# Your objective:
Each of the lines below must be retyped character for character.

────────────────────

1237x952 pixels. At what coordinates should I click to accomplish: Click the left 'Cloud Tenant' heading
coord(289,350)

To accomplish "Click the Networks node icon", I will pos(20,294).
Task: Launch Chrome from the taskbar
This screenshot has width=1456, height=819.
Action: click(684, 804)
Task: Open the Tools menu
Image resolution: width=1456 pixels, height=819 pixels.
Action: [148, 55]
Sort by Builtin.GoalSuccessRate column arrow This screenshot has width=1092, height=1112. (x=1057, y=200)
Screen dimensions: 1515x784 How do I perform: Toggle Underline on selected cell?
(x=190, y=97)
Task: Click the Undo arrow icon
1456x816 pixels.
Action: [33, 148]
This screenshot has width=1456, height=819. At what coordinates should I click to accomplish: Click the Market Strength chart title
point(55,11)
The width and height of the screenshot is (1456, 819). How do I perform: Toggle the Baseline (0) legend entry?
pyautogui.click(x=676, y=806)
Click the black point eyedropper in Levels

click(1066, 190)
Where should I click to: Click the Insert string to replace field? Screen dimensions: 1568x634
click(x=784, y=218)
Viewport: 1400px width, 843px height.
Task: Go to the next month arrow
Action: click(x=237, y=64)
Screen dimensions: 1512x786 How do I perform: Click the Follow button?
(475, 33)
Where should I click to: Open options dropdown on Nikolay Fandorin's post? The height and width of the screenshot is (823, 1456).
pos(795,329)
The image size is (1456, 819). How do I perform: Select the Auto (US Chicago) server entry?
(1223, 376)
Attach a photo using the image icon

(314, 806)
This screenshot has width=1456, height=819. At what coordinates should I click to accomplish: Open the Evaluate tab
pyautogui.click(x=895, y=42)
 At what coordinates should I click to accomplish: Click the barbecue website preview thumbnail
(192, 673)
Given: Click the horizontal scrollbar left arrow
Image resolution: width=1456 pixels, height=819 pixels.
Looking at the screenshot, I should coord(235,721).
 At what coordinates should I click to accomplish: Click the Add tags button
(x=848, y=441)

────────────────────

# Solution to this problem:
1237x952 pixels. At what coordinates should I click to accomplish: Click the left 'Cloud Tenant' heading
coord(289,350)

To accomplish "Click the Networks node icon", I will pos(20,294).
Task: Launch Chrome from the taskbar
This screenshot has width=1456, height=819.
Action: click(684, 804)
Task: Open the Tools menu
Image resolution: width=1456 pixels, height=819 pixels.
Action: [148, 55]
Sort by Builtin.GoalSuccessRate column arrow This screenshot has width=1092, height=1112. (x=1057, y=200)
Screen dimensions: 1515x784 How do I perform: Toggle Underline on selected cell?
(x=190, y=97)
Task: Click the Undo arrow icon
1456x816 pixels.
Action: [33, 148]
This screenshot has width=1456, height=819. At what coordinates should I click to accomplish: Click the Market Strength chart title
point(55,11)
The width and height of the screenshot is (1456, 819). How do I perform: Toggle the Baseline (0) legend entry?
pyautogui.click(x=676, y=806)
Click the black point eyedropper in Levels

click(1066, 190)
Where should I click to: Click the Insert string to replace field? Screen dimensions: 1568x634
click(x=784, y=218)
Viewport: 1400px width, 843px height.
Task: Go to the next month arrow
Action: click(x=237, y=64)
Screen dimensions: 1512x786 How do I perform: Click the Follow button?
(475, 33)
Where should I click to: Open options dropdown on Nikolay Fandorin's post? The height and width of the screenshot is (823, 1456).
pos(795,329)
The image size is (1456, 819). How do I perform: Select the Auto (US Chicago) server entry?
(1223, 376)
Attach a photo using the image icon

(314, 806)
This screenshot has width=1456, height=819. At what coordinates should I click to accomplish: Open the Evaluate tab
pyautogui.click(x=895, y=42)
 At what coordinates should I click to accomplish: Click the barbecue website preview thumbnail
(192, 673)
Given: Click the horizontal scrollbar left arrow
Image resolution: width=1456 pixels, height=819 pixels.
Looking at the screenshot, I should coord(235,721).
 At what coordinates should I click to accomplish: Click the Add tags button
(x=848, y=441)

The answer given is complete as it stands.